▶ _What the task requires_:
Which lines below include the string "computer"? Please show each one.

▶ _Data for this task_:
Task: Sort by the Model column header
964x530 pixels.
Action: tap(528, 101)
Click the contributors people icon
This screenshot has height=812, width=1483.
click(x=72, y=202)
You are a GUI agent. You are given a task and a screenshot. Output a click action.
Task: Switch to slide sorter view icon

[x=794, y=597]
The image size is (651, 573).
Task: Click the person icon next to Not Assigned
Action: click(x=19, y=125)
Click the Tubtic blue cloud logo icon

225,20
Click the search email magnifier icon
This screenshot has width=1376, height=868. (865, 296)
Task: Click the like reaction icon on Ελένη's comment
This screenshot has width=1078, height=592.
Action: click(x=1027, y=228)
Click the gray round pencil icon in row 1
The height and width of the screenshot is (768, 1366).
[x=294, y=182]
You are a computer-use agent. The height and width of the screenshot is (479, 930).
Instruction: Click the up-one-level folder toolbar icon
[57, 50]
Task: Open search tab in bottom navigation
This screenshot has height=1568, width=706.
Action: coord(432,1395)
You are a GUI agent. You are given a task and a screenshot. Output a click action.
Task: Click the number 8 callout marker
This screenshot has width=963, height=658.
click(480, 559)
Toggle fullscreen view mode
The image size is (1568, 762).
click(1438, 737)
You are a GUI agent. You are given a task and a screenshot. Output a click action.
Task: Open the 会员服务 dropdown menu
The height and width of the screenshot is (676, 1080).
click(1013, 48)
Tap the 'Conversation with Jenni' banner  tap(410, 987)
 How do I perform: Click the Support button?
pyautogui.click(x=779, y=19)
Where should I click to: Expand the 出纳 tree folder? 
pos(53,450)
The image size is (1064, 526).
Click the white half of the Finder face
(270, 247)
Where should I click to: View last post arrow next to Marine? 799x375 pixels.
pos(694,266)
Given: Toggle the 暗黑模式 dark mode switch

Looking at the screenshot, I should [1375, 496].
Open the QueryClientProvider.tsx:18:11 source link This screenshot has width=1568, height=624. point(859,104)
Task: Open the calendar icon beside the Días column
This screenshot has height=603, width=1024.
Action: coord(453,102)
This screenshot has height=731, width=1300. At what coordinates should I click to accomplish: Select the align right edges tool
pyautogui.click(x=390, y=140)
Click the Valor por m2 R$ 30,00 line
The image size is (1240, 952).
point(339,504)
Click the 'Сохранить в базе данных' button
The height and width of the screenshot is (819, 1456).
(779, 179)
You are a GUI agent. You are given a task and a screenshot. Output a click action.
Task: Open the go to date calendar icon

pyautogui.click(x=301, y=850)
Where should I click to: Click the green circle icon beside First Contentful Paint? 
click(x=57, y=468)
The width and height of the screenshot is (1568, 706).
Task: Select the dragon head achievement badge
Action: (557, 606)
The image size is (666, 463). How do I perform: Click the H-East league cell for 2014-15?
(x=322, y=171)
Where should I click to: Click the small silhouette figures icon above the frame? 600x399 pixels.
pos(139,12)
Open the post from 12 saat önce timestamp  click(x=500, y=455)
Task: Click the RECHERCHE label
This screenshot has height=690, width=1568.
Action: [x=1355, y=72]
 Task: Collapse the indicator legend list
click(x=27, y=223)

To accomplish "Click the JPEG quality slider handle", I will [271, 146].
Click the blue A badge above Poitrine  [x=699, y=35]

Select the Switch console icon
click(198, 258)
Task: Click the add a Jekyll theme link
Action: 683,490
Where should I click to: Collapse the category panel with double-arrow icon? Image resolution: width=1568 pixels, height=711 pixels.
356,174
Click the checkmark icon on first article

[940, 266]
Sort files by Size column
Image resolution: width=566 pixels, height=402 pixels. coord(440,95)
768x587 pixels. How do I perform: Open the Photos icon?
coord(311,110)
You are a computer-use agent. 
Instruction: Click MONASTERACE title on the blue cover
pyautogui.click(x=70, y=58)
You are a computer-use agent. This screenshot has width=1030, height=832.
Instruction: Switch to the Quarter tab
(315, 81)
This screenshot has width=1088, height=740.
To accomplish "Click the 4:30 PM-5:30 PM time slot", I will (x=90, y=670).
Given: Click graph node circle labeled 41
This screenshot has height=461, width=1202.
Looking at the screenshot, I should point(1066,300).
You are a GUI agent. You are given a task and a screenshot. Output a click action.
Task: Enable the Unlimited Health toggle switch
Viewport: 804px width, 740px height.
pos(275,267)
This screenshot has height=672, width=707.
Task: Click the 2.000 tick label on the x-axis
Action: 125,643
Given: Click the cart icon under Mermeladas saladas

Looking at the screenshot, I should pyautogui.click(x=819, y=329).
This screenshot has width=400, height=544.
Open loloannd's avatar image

▶ _Output for this exercise_:
You are a computer-use agent. The height and width of the screenshot is (479, 930).
You are a computer-use agent. 
You are a computer-use agent. This screenshot has width=1030, height=832.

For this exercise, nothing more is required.